[WHAT YOU HAVE TO DO] Could you return only the lines that run from the line with "Task: Click the Save & Exit menu entry" through the final line of the data, exactly as they stand?

[THE DATA]
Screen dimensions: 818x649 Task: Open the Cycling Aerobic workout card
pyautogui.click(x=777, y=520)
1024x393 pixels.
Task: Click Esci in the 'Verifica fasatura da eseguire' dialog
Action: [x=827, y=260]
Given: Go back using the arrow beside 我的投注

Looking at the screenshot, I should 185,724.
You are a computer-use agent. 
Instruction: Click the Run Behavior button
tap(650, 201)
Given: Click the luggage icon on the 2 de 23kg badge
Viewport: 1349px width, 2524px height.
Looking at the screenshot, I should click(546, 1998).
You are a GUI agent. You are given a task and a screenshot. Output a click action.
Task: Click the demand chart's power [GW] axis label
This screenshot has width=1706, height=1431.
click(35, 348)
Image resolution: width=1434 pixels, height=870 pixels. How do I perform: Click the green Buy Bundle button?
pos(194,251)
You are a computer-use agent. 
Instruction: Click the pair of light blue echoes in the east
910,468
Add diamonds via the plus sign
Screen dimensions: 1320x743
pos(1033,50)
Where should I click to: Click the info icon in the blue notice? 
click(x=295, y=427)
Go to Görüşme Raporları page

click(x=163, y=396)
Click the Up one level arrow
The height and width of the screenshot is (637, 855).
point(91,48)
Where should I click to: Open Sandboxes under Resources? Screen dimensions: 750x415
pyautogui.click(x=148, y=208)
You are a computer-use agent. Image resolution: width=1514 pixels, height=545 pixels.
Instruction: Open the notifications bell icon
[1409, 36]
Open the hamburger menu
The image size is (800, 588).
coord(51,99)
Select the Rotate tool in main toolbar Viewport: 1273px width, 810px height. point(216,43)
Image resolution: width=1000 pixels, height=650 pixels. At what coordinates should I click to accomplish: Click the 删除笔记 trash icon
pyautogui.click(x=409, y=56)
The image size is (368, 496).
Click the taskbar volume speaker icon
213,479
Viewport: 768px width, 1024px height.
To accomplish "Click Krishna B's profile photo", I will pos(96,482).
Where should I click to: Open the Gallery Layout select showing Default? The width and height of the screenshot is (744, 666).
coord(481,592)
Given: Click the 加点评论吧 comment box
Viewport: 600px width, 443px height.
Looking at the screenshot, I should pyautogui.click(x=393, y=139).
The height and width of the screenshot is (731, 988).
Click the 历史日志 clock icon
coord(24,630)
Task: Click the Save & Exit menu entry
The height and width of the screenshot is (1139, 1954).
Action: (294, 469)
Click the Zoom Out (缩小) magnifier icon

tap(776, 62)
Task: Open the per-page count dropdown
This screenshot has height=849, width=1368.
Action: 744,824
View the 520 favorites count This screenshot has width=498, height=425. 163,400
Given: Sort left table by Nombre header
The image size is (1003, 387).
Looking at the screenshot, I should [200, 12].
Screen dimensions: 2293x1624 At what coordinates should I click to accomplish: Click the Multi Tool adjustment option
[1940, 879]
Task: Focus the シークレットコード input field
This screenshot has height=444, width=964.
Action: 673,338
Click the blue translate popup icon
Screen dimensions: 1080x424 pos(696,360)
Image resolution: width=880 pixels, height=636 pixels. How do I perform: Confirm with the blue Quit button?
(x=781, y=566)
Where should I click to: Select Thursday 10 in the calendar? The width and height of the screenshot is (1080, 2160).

[RESULT OF THE TASK]
Task: Click the Save & Exit menu entry
The height and width of the screenshot is (1139, 1954).
Action: (294, 469)
Click the Zoom Out (缩小) magnifier icon

tap(776, 62)
Task: Open the per-page count dropdown
This screenshot has height=849, width=1368.
Action: 744,824
View the 520 favorites count This screenshot has width=498, height=425. 163,400
Given: Sort left table by Nombre header
The image size is (1003, 387).
Looking at the screenshot, I should [200, 12].
Screen dimensions: 2293x1624 At what coordinates should I click to accomplish: Click the Multi Tool adjustment option
[1940, 879]
Task: Focus the シークレットコード input field
This screenshot has height=444, width=964.
Action: 673,338
Click the blue translate popup icon
Screen dimensions: 1080x424 pos(696,360)
Image resolution: width=880 pixels, height=636 pixels. How do I perform: Confirm with the blue Quit button?
(x=781, y=566)
Where should I click to: Select Thursday 10 in the calendar? The width and height of the screenshot is (1080, 2160).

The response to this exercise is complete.